Which we caught dining out of the bird feeder on the porch. We’re going to have to do something about that. The little dude’s cute, but it’s only a matter of time before the dog will feel the need to try to hug it with her teeth. And that won’t end well for anyone.

46 thoughts on “Our Furry Visitor

  1. Domesticate the critter so he can join the dog and the cats among the Scalzi fold! I have loved racoons since childhood trips to the Dallas Zoo.

  2. you might want to check with animal control, too — raccoons are adorable but, at least in New England, are notorious carriers of rabies. Not that this guy looks like you’ll have to pull an Atticus Finch on him…

  3. Yeah, you don’t want the dog trying to attack that. Those things are much stronger and far, more nasty and violent than they look if they’re put in a position where they have to fight. Animal Control is probably the right thing to do.

    Gilmoure already won the thread, tho. :)

  4. We had a pair of those that had a litter in our walls. They got up through the crawlspace and nested in the space between a tub/shower unit and the outer wall. Destructive bastards.

    One of the litter was an albino. We saw it around for years.

  5. Raccoons like to leave well enough alone, but their feces often has nasty stuff in it. Just touching it can be fatal to humans. What’s more, they defecate right before they climb trees and such. Seriously dangerous for kids, too.

    So be careful. In Seattle they tell us to live with them and teach us how to do it safely. They don’t trap or remove them because a) there’s always another raccoon ready to move into that territory and b) there’s no where to put them where they wouldn’t be seen as invading another raccoon’s territory.

    Just sayin’

  6. What Harry said, and also note that those baby-brain-eating raccoon poop worms have been implicated not only in retardation but in several known deaths. Also too, no cure, no treatment even.

  7. Adorable, but evil. Definitely call animal control. Humans are some of the best things to happen to raccoons; we leave out all kinds of nice food for them (dog food = teh awesome!) that lets them have strong, healthy babies.

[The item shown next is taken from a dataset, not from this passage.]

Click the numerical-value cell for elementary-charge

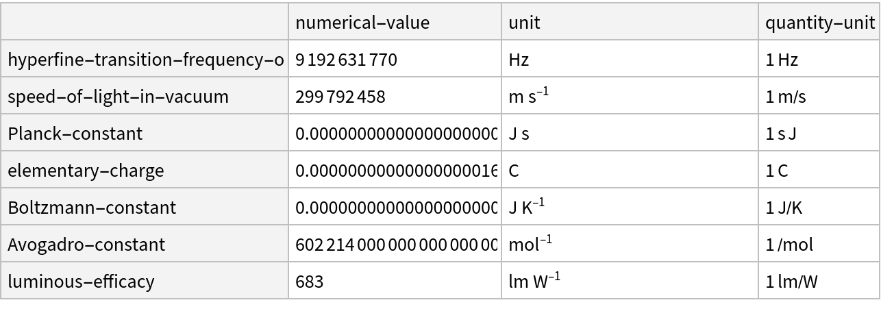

    And yes, they can and do kill dogs.

  8. Unfortunately, animal control might laugh at you if you call about a raccoon. Or the ones where we live would. They also laugh when people call about coyotes. Not bears though. At least they take those seriously. The way we got rid of the pesky beasts is we set up one of those automatic sprinklers. It’s a huge sprinkler and it will activate when there’s motion. So don’t let the dog or cats out at night. Figure out where the pesky beast likes to hang out. Raccoons hate getting hit with this. This thing shoots really hard, really fast. Saved our newly laid out sod from being rolled up one too many times. Raccoons love to roll up sod to find lots of bug goodies underneath. Not sure what it’s called exactly. I tried throwing a tennis ball at them from one of our windows once. I swear the thing laughed at me.

  9. Feeding the birds is a huge industry, (literally billions of $$!) but un-necessary, especially at this time of year.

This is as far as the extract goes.